═════ PROVIDED INFORMATION ═════
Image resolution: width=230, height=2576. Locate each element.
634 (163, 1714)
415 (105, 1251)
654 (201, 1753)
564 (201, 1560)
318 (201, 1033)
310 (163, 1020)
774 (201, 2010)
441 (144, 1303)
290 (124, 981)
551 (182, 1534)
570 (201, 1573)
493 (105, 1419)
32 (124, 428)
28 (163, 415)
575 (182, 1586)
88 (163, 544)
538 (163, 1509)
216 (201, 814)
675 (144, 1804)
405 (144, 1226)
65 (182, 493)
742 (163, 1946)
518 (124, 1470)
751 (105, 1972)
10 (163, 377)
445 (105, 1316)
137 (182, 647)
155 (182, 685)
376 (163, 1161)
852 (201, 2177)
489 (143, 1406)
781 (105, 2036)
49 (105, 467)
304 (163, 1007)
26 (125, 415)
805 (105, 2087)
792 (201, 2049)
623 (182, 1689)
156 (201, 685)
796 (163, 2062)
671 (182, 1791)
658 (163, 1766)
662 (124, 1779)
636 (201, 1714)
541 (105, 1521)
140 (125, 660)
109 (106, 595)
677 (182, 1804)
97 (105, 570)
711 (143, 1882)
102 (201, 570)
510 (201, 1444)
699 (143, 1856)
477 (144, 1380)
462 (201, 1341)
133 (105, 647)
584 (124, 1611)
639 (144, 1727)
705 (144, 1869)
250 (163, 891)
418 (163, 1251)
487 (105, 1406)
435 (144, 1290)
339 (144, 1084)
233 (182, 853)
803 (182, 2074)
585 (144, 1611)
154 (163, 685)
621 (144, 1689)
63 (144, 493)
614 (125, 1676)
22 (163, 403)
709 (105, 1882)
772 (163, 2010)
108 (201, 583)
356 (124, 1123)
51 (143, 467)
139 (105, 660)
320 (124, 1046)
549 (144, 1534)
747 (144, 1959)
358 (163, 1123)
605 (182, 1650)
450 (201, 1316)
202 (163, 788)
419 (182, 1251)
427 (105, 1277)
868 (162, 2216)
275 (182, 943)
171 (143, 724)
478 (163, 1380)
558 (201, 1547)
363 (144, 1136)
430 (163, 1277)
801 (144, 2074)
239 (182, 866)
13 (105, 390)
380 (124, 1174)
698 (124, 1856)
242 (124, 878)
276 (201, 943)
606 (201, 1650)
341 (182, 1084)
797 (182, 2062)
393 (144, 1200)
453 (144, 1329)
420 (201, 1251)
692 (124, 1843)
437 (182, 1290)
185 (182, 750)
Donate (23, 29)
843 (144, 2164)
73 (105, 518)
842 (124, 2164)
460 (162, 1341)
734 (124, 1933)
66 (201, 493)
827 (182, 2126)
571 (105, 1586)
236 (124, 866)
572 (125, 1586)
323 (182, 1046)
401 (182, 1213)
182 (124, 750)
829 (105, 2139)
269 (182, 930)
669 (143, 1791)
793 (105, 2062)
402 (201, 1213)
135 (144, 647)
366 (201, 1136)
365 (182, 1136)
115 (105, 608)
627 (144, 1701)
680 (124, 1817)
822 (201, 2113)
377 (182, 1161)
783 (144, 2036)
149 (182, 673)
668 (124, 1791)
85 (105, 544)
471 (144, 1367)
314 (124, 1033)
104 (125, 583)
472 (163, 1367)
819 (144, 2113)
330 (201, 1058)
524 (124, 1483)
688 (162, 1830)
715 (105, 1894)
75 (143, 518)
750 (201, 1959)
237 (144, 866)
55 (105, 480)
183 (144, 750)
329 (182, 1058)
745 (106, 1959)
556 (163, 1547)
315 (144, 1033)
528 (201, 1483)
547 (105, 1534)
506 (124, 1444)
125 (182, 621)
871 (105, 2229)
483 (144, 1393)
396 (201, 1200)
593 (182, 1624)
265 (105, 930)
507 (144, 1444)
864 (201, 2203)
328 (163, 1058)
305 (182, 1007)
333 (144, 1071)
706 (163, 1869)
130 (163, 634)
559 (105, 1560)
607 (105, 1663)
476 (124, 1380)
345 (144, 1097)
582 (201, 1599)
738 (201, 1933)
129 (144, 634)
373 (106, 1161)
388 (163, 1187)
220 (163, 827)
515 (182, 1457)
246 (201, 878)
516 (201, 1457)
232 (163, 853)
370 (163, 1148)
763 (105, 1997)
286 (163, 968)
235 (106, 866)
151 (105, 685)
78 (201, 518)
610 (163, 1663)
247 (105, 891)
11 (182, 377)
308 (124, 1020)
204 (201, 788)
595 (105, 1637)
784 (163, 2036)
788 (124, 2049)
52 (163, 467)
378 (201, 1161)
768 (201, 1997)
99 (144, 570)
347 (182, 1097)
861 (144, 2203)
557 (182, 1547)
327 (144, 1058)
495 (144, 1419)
═════
● **WHAT IS NEEDED**
Out of the data above, give again only the lines starting at the one holding "137 (182, 647)" and ending at the one holding "547 (105, 1534)", unchanged.

● **YOUR RESPONSE**
137 (182, 647)
155 (182, 685)
376 (163, 1161)
852 (201, 2177)
489 (143, 1406)
781 (105, 2036)
49 (105, 467)
304 (163, 1007)
26 (125, 415)
805 (105, 2087)
792 (201, 2049)
623 (182, 1689)
156 (201, 685)
796 (163, 2062)
671 (182, 1791)
658 (163, 1766)
662 (124, 1779)
636 (201, 1714)
541 (105, 1521)
140 (125, 660)
109 (106, 595)
677 (182, 1804)
97 (105, 570)
711 (143, 1882)
102 (201, 570)
510 (201, 1444)
699 (143, 1856)
477 (144, 1380)
462 (201, 1341)
133 (105, 647)
584 (124, 1611)
639 (144, 1727)
705 (144, 1869)
250 (163, 891)
418 (163, 1251)
487 (105, 1406)
435 (144, 1290)
339 (144, 1084)
233 (182, 853)
803 (182, 2074)
585 (144, 1611)
154 (163, 685)
621 (144, 1689)
63 (144, 493)
614 (125, 1676)
22 (163, 403)
709 (105, 1882)
772 (163, 2010)
108 (201, 583)
356 (124, 1123)
51 (143, 467)
139 (105, 660)
320 (124, 1046)
549 (144, 1534)
747 (144, 1959)
358 (163, 1123)
605 (182, 1650)
450 (201, 1316)
202 (163, 788)
419 (182, 1251)
427 (105, 1277)
868 (162, 2216)
275 (182, 943)
171 (143, 724)
478 (163, 1380)
558 (201, 1547)
363 (144, 1136)
430 (163, 1277)
801 (144, 2074)
239 (182, 866)
13 (105, 390)
380 (124, 1174)
698 (124, 1856)
242 (124, 878)
276 (201, 943)
606 (201, 1650)
341 (182, 1084)
797 (182, 2062)
393 (144, 1200)
453 (144, 1329)
420 (201, 1251)
692 (124, 1843)
437 (182, 1290)
185 (182, 750)
Donate (23, 29)
843 (144, 2164)
73 (105, 518)
842 (124, 2164)
460 (162, 1341)
734 (124, 1933)
66 (201, 493)
827 (182, 2126)
571 (105, 1586)
236 (124, 866)
572 (125, 1586)
323 (182, 1046)
401 (182, 1213)
182 (124, 750)
829 (105, 2139)
269 (182, 930)
669 (143, 1791)
793 (105, 2062)
402 (201, 1213)
135 (144, 647)
366 (201, 1136)
365 (182, 1136)
115 (105, 608)
627 (144, 1701)
680 (124, 1817)
822 (201, 2113)
377 (182, 1161)
783 (144, 2036)
149 (182, 673)
668 (124, 1791)
85 (105, 544)
471 (144, 1367)
314 (124, 1033)
104 (125, 583)
472 (163, 1367)
819 (144, 2113)
330 (201, 1058)
524 (124, 1483)
688 (162, 1830)
715 (105, 1894)
75 (143, 518)
750 (201, 1959)
237 (144, 866)
55 (105, 480)
183 (144, 750)
329 (182, 1058)
745 (106, 1959)
556 (163, 1547)
315 (144, 1033)
528 (201, 1483)
547 (105, 1534)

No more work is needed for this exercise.